Ondanks de vele goede voornemens van de bevoegde ministers blijft het bospatrimonium met grote regelmaat tegen de vlakte gaan. Meer dan 200 hectare – 400 voetbalvelden – worden elk jaar legaal vernietigd.
Van de 63.000 hectare ‘zonevreemd’ bos wordt 20.811 hectare beschouwd als ecologisch zeer waardevol, kwetsbaar en mogelijk bedreigd door kap. Ook de 4.065 hectare die als Ferrarisbos staat omschreven, wordt daarbij gerekend.

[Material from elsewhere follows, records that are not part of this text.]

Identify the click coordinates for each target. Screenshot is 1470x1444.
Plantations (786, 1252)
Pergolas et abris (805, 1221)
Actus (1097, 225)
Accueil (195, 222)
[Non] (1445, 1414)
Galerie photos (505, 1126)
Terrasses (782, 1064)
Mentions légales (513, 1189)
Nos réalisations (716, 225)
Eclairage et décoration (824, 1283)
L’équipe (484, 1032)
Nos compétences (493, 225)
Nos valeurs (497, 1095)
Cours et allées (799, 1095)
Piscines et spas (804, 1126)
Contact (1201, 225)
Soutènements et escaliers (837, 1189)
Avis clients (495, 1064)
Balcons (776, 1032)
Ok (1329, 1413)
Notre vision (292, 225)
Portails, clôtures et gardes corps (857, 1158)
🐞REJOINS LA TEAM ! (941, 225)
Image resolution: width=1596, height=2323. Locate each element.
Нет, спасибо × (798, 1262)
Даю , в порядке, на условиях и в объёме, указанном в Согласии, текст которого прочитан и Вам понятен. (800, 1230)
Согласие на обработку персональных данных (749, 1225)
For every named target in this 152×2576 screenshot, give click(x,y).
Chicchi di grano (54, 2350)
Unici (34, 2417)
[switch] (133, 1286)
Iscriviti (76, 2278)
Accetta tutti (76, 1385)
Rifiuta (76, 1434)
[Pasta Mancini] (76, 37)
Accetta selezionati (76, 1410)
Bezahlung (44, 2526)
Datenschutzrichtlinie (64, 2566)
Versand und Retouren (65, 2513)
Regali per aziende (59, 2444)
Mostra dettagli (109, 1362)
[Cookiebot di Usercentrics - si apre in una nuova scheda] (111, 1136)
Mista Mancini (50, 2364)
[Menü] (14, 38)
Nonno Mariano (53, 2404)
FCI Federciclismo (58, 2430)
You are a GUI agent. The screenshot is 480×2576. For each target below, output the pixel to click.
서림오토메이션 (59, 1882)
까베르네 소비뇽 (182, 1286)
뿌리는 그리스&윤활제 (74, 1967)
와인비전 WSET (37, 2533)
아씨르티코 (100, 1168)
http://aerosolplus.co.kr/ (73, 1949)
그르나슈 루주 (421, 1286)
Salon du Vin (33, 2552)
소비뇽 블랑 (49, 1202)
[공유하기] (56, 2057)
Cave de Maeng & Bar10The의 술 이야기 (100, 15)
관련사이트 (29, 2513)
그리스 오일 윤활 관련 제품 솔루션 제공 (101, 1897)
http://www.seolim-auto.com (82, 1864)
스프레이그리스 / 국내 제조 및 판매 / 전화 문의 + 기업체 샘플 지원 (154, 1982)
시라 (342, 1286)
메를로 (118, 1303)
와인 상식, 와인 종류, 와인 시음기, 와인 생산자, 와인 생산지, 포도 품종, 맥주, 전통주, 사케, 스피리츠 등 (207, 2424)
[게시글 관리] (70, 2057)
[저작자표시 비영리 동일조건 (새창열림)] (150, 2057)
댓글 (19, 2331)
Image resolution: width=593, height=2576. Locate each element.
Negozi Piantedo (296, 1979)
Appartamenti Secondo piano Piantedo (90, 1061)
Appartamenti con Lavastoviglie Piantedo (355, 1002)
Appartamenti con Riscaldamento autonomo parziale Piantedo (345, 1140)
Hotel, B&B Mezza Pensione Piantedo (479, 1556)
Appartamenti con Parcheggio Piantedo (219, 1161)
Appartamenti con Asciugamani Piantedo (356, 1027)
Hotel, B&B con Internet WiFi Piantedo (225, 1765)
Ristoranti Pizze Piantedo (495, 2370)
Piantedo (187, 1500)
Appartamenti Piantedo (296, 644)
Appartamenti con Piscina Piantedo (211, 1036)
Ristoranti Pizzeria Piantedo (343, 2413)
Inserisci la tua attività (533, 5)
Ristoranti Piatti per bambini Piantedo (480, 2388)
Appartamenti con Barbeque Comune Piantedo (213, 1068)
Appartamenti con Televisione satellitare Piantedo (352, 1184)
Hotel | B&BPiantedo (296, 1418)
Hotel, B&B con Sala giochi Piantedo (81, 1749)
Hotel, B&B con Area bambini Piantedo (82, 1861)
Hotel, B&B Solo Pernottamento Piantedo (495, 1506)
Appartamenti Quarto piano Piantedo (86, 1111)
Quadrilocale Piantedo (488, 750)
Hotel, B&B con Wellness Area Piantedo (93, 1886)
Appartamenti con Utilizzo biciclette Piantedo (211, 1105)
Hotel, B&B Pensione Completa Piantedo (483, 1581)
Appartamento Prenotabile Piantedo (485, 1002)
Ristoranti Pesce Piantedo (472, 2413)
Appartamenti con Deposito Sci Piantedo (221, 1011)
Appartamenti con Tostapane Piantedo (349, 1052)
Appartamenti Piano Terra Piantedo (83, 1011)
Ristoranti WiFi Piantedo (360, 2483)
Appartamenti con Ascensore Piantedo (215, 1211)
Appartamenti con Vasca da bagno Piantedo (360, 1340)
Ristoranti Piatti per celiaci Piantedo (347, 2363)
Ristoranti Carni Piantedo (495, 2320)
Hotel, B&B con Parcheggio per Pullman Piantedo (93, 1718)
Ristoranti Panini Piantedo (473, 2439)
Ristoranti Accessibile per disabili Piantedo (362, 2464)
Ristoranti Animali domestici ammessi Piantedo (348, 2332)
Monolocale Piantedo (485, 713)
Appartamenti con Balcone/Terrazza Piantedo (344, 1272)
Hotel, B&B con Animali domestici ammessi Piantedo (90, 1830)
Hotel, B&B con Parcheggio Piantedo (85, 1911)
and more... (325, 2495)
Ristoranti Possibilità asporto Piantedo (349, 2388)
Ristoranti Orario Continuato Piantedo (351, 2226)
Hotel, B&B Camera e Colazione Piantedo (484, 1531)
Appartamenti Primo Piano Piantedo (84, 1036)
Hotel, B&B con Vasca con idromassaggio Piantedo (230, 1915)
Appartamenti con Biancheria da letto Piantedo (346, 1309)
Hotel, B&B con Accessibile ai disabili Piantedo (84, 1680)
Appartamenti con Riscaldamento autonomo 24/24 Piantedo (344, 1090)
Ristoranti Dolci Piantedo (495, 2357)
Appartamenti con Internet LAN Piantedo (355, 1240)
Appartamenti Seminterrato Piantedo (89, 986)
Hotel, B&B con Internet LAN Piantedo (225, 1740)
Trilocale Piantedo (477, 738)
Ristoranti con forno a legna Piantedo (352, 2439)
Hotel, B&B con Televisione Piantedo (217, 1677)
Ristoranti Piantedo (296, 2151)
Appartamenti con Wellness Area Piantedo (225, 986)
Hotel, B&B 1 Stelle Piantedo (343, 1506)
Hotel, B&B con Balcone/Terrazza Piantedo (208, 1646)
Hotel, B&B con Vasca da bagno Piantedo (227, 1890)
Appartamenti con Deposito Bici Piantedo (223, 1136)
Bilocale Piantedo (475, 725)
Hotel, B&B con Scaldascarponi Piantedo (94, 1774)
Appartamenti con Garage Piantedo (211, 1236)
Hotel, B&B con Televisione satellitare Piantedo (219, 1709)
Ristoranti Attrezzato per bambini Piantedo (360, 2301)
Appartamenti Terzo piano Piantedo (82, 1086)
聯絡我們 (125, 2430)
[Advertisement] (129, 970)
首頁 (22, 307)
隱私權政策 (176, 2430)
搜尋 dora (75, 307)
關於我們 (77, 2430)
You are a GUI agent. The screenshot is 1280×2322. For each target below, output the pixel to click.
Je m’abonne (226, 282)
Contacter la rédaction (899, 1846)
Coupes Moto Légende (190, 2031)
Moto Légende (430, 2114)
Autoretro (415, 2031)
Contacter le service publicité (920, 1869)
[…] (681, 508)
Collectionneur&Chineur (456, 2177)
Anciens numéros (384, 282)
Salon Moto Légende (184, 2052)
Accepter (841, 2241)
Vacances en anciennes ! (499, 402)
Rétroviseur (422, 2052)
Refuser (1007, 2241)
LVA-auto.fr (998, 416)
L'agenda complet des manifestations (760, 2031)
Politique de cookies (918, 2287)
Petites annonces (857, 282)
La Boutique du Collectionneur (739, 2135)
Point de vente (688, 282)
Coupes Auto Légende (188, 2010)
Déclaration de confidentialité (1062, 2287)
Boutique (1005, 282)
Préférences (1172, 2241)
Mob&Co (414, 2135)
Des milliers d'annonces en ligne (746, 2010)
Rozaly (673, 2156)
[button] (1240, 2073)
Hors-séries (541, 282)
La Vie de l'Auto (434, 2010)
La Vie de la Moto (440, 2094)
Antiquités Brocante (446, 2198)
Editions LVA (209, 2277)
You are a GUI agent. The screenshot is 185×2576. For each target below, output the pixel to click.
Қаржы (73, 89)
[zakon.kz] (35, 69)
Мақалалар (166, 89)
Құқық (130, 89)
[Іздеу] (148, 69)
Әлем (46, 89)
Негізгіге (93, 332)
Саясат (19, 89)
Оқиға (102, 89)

Het bos aan de Fotografielaan in Wilrijk was een zogenaamd Ferrarisbos.
Deze term verwijst naar de kabinetskaart van de Oostenrijkse Nederlanden, die dateert van eind 18de eeuw. De Oostenrijkse graaf de Ferraris (1726-1814) maakte als artilleriegeneraal een gedetailleerde kaart op van onze provincies, voornamelijk vanuit militaire beweegredenen. Ferrarisbossen zijn dus bossen die reeds op de kaart van deze graaf terug te vinden zijn.
Doordat deze Ferrarisbossen al eeuwen bestaan, hebben zich daar uiterst waardevolle ecosystemen kunnen ontwikkelen. Hoewel dit landschappelijk erfgoed op vlak van zijn cultuurhistorische waarde niet moet onderdoen voor bijvoorbeeld de Onze-Lieve-Vrouwekatherdraal in Antwerpen, ging – zoals gezegd – de kap van één van de laatste restanten van dit erfgoed op dinsdag 3 september van start.
Rommel in ruimtelijke ordening
In zijn wekelijkse column in de Morgen stelde Jeroen Olyslaegers zich op 12 september vragen bij wie ooit de stempel ‘zonevreemd’ kon plakken op deze eeuwenoude bossen.
Hiervoor moeten we terug naar het onstaan van de ruimtelijke structuurplannen in dit land. Anders dan in bijvoorbeeld Nederland, waar al meteen na de Tweede Wereldoorlog werk werd gemaakt van een doordacht beleid op vlak van ruimtelijke ordening, kwam dit inzicht er in België pas vanaf de jaren 1960. Als gevolg van de regionalisering van bevoegdheden vormt sinds 1997 het Ruimtelijk Structuurplan Vlaanderen het kader voor het ruimtelijk beleid in het Vlaamse landsgedeelte.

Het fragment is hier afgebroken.